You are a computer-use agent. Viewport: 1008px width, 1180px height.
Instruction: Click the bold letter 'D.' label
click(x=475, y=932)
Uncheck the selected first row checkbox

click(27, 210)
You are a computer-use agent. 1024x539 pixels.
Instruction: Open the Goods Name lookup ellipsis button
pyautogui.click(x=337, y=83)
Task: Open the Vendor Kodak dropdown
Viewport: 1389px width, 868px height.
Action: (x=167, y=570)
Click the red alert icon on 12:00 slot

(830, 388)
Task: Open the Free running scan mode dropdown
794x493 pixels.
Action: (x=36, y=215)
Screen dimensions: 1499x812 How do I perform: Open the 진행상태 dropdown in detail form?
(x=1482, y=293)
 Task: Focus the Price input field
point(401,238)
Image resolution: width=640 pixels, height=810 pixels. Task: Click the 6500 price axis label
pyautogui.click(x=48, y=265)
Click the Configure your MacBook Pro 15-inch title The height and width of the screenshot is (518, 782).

#### [Instruction]
Format the records from the line with "You are a computer-use agent. 1024x539" to the line with "point(401,238)" (both included) as a JSON list of strings, one string per line, leaving out blank lines.

#### [Reply to the task]
[
  "You are a computer-use agent. 1024x539 pixels.",
  "Instruction: Open the Goods Name lookup ellipsis button",
  "pyautogui.click(x=337, y=83)",
  "Task: Open the Vendor Kodak dropdown",
  "Viewport: 1389px width, 868px height.",
  "Action: (x=167, y=570)",
  "Click the red alert icon on 12:00 slot",
  "(830, 388)",
  "Task: Open the Free running scan mode dropdown",
  "794x493 pixels.",
  "Action: (x=36, y=215)",
  "Screen dimensions: 1499x812 How do I perform: Open the 진행상태 dropdown in detail form?",
  "(x=1482, y=293)",
  " Task: Focus the Price input field",
  "point(401,238)"
]